A £2.4 MILLION phase III trial delivered across seven NHS sites will investigate whether ketamine-assisted therapy could help alcoholics stay off alcohol for longer.
Led by the University of Exeter, the new trial is being funded by the Medical Research Council (MRC) and the National Institute for Health and Care Research (NIHR) through their Efficacy and Mechanism Evaluation (EME) Programme, with additional support from Awaken Life Sciences.
The latest trial builds on a positive result of an earlier phase II trial designed to test whether the treatment is safe. It showed ketamine and therapy treatment was safe and tolerable for people with severe alcohol use disorder.
The earlier study that MRC also funded found that participants who had ketamine combined with therapy stayed completely sober. This represented 86% abstinence in the 6-month follow-up.
Now, the Ketamine for Reduction of Alcohol Relapse trial will move to the next step of drug development, a phase III trial. It will test this promising finding further to roll it out into the NHS if it proves effective.

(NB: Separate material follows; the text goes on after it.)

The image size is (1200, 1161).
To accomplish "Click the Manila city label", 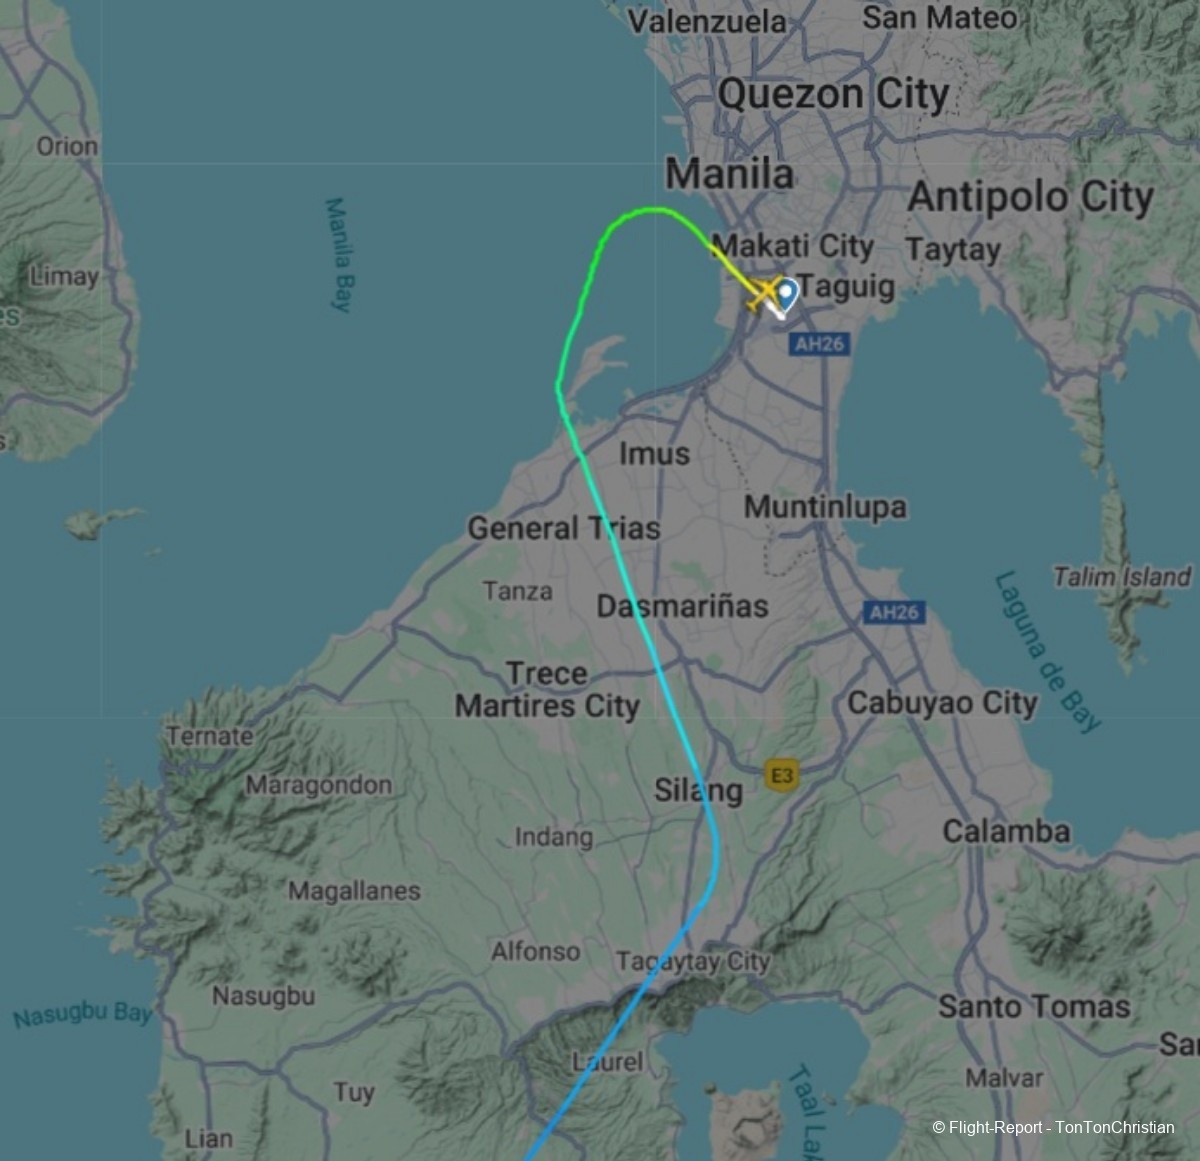I will click(730, 174).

The trial will be run in conjunction with the NHS, and the treatment will be provided in 7 NHS sites across the UK.
The trial will recruit 280 people with severe alcohol use disorder, and participants will be randomly allocated to 2 arms.
Half will be given ketamine at the dose used in the first clinical trial with psychological therapy. The other half will be given a very low dose of ketamine and a 7-session education package about the harmful effects of alcohol.
Researchers examine if the ketamine plus therapy package reduces harmful drinking.
Trial leader Professor Celia Morgan, from the University of Exeter, said: “More than 2 million UK adults have serious alcohol problems, yet only 1 in 5 of those get treatment. 3 out of 4 people who quit alcohol will be back drinking heavily after a year.
“Alcohol-related harm is estimated to cost the NHS around £3.5 billion yearly, and wider UK society around £40 billion.
“Alcohol problems affect not only the individual but families, friends and communities, and related deaths have increased still further since the pandemic.
We urgently need new treatments. If this trial establishes that ketamine plus therapy works, we hope we can begin to see it used in NHS settings.
Professor Anne Lingford-Hughes, Professor of Addiction Biology at Imperial College London, and Consultant Addiction Psychiatrist at Central North West London NHS Foundation Trust, said: “We desperately need new treatments using different approaches such as this trial to help people regain control of their life and reduce the immense harms they experience from alcohol.”